The Times says that “There are few greater authorities on the planet on the rise of authoritarianism than Masha Gessen.” Not only that, “They’ve [ie, Gessen] also demonstrated over and over that this considerable expertise extends much further, whether to questions of civil rights, history, politics, philosophy, gender or the Middle East.” In short, Gessen is an omni-expertus. Which is not surprising – all of the Times columnists are.

But this planetary expert in authoritarianism, Russia, history, politics and the Middle East failed to predict Putin’s humiliation at the hands of the Syrian rebels. Strange, that.

As for her expertise on gender, it seems to be based on “lived experience” rather than swotting over books. At a writers’s festival in Sydney a few years ago she defended same-sex marriage with sentiments which may align with the New York Times view of the universe, but not with the hoi polloi:

“It’s a no-brainer that the institution of marriage should not exist… [Cheers and laughter from audience.] Fighting for gay marriage generally involves lying about what we are going to do with marriage when we get there—because we lie that the institution of marriage is not going to change, and that is a lie.”

Which has not stopped her having three children, three same-sex spouses and two same-sex divorces.

Her latest column deals with oral arguments in United States v. Skrmetti, a case before the US Supreme Court which deals with a Tennessee law banning puberty blockers and hormone therapy for transgender minors. American medical experts back transgender treatment for minors, says Gessen; why is SCOTUS ignoring them?  Gessen, at the same time, is ignoring repudiation of this controversial model by Sweden, Finland, and the United Kingdom.

== Check your understanding ==
A. In the piece on Masha Gessen, why does the quoted Gessen say that fighting for gay marriage generally involves lying?
B. Rename "authoritarianism" as "autocracy" in the passage of the piece on Masha Gessen that begins at the words "The Times says" and stops after "rebels. Strange, that.".
The data that follows isn't needed for anything here.

== Data excerpt ==
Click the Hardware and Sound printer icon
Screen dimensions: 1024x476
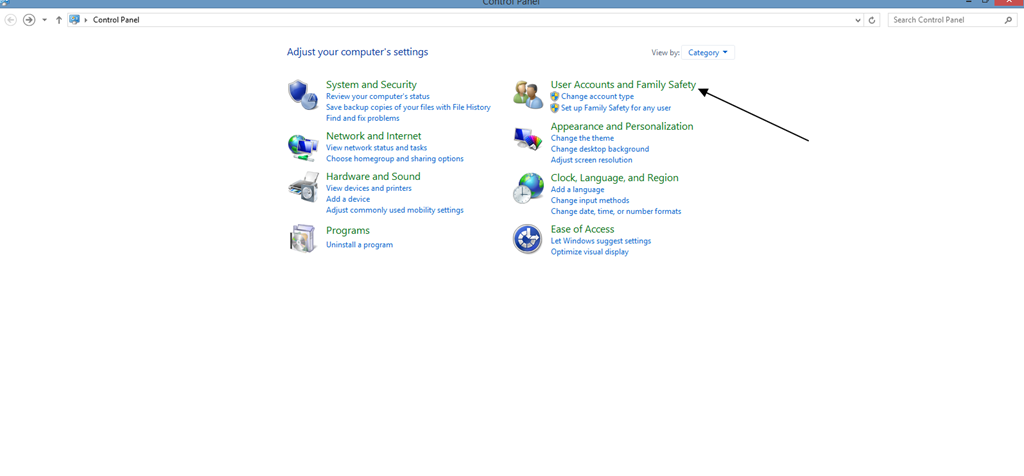pos(303,187)
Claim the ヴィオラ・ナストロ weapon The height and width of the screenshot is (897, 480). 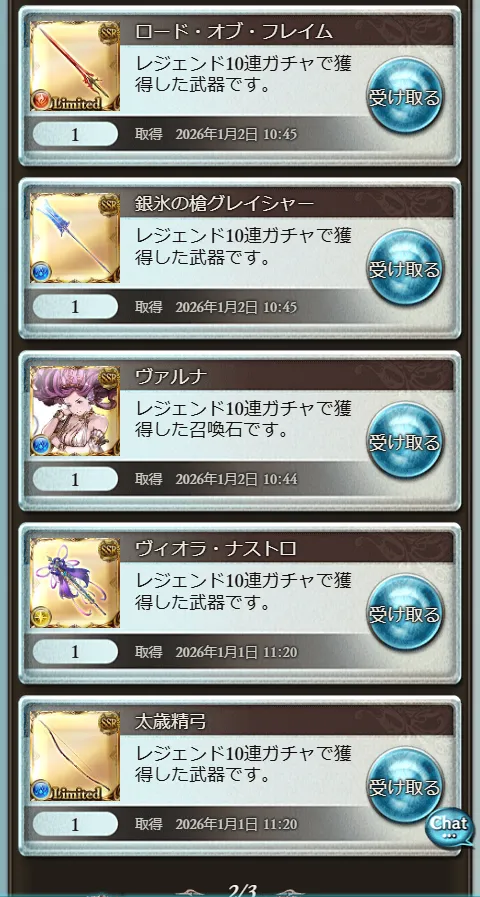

== Expected responses ==
A. Advocates claim that the institution of marriage is not going to change, and she says that claim is a lie.

B.
The Times says that “There are few greater authorities on the planet on the rise of autocracy than Masha Gessen.” Not only that, “They’ve [ie, Gessen] also demonstrated over and over that this considerable expertise extends much further, whether to questions of civil rights, history, politics, philosophy, gender or the Middle East.” In short, Gessen is an omni-expertus. Which is not surprising – all of the Times columnists are.

But this planetary expert in autocracy, Russia, history, politics and the Middle East failed to predict Putin’s humiliation at the hands of the Syrian rebels. Strange, that.